Elina Ekoluoma
Elina Ekoluoma


Telephone: +46 (0)8 16 15 98
Room: B672
E-mail: elina.ekoluoma@socant.su.se

Elina (with the official name Mari-Elina) Ekoluoma focuses her research on tourism, sex tourism and migration both within and to the Philippines. Since spring 2018 she has been active at the Department of Social Anthropology as a teacher, supervisor and researcher.

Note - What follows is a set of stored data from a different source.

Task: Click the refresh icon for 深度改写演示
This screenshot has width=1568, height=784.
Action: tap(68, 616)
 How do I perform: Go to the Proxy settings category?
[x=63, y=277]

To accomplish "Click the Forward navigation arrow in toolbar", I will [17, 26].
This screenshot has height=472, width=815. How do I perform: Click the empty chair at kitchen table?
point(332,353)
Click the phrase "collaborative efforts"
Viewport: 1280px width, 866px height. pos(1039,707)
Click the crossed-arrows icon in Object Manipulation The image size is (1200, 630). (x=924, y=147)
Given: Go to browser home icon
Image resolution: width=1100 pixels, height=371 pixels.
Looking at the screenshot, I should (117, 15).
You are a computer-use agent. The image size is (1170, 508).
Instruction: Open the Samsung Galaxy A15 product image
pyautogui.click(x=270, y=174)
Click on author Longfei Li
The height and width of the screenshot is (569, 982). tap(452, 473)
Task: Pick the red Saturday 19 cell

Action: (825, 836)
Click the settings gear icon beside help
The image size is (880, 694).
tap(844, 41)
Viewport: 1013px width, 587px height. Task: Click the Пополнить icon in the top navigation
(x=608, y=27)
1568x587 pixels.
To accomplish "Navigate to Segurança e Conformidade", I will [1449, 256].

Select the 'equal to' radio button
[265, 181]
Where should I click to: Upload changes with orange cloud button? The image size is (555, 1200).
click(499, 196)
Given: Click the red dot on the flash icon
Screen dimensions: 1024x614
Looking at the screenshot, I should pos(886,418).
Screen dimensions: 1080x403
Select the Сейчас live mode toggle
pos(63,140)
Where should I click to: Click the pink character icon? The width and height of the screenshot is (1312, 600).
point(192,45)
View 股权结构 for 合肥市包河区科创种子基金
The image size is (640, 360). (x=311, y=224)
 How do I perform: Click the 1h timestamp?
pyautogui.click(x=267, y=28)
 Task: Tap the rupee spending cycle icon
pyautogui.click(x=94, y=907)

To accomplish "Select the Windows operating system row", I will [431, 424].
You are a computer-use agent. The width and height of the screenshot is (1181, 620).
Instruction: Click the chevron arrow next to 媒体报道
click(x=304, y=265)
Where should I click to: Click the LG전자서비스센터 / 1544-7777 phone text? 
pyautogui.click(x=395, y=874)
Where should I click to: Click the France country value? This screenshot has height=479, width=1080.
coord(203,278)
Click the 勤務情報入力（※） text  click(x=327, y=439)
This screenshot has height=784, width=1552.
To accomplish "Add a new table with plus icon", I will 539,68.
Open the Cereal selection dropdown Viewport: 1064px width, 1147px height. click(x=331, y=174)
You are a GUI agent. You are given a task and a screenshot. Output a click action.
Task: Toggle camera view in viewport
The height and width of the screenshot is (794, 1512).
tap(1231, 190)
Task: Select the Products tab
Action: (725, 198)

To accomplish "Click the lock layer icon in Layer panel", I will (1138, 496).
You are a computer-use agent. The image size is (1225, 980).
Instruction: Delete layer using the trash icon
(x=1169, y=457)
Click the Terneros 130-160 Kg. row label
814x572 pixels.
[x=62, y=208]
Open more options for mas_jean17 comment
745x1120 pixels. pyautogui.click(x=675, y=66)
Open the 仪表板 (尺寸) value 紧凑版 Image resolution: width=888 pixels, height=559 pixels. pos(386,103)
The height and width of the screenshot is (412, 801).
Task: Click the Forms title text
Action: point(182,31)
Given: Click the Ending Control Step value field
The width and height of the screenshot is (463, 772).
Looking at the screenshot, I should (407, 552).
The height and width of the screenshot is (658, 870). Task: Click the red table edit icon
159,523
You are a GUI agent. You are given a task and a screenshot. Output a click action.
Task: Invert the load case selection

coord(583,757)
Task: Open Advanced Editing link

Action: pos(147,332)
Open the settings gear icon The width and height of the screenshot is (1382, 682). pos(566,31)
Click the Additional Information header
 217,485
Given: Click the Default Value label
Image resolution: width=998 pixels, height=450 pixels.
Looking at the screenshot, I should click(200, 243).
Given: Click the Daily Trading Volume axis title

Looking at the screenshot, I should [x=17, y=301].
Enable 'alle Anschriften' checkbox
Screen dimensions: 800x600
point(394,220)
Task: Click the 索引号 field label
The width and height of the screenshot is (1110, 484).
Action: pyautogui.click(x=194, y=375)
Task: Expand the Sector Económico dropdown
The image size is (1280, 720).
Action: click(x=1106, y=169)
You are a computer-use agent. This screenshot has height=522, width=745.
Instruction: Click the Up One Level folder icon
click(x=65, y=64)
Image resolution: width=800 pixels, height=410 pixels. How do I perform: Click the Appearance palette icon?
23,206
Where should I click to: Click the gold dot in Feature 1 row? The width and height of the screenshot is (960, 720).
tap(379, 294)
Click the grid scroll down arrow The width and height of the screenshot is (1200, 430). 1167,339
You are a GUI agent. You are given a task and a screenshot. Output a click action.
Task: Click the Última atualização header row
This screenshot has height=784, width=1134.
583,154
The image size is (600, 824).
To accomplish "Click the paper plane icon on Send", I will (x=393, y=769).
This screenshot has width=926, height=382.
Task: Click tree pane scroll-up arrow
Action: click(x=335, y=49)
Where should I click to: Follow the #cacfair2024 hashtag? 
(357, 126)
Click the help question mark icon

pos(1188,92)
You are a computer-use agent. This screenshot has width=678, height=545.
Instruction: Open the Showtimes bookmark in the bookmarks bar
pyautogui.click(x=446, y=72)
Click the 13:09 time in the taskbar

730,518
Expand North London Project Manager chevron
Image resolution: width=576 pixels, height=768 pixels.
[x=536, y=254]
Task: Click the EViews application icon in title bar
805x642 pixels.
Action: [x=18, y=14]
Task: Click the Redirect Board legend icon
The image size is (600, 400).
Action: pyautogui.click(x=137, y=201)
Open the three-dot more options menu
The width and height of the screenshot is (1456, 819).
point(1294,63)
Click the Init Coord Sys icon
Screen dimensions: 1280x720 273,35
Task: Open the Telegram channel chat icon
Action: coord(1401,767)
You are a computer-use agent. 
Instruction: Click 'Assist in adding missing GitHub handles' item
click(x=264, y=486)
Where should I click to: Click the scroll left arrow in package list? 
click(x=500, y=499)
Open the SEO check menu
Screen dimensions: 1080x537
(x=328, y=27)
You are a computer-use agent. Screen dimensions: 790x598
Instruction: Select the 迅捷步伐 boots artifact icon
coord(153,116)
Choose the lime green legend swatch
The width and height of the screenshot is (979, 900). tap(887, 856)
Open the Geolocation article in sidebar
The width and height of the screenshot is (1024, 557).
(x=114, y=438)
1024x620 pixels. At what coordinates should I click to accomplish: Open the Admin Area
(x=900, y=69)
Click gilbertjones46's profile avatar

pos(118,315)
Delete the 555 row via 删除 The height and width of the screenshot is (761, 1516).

Ekoluoma received her PhD in Cultural Anthropology with the dissertation Everyday Life in a Philippine Sex Tourism Town at Uppsala University. She there explores the socio-cultural effect of international sex tourism to a small community in the Philippines. She has conducted several periods of ethnographic fieldwork between the years 2003 and 2015. She has examined how a highly varied population (consisting of local Filipinos, Western male migrants, Western and South Korean tourists and domestic migrants) have reacted to and dealt with the various transformations that have taken place in the wake of a rapid tourism development. Ekoluoma found that the construction and maintaining of various boundaries were central, such as symbolic, practical and moral ones – but there were little consensus regarding these boundaries, what they should contain and where they should be drawn. In the dissertation she also shows how complex social networks were fundamental in the maintaining of a sense of order and social cohesion, and how these networks often were tied to ethnicity, class and gender.

In her ongoing research project Ekoluoma revisits a theme from her dissertation: that of transnational marriage migration. This theme has gained some anthropological attention, but in the context of tourism (and in particular sex tourism) there has been a tendency to sweepingly understand these marriages in terms of colonial structures, misogyny, racism and financial inequalities. In conversations with men who have migrated to the Philippines, and married a local woman, these images have sometimes been confirmed, but also questioned, and Western men have indicated that their views and experiences don’t conform to the stereotypical images of them or their marriages. These varieties of experiences of transnational marriages will be explored further.


Autumn 2018

  • Teacher: Teorihistoria (Social Anthropology II)
  • Teacher: Den mänskliga tankevärlden: symboler, stabilitet och förändring (Social Anthropology I)
  • Assistant: Politik, konflikt och transnationalism (Social Anthropology I)
  • Supervision

Guest research visits


  • Guest researcher. 9 months. Asian Center. University of the Philippines, Diliman. Metro Manila. Financed by STINT.


  • Guest researcher. 2 weeks. Nordic Institute of Asian Studies, Copenhagen.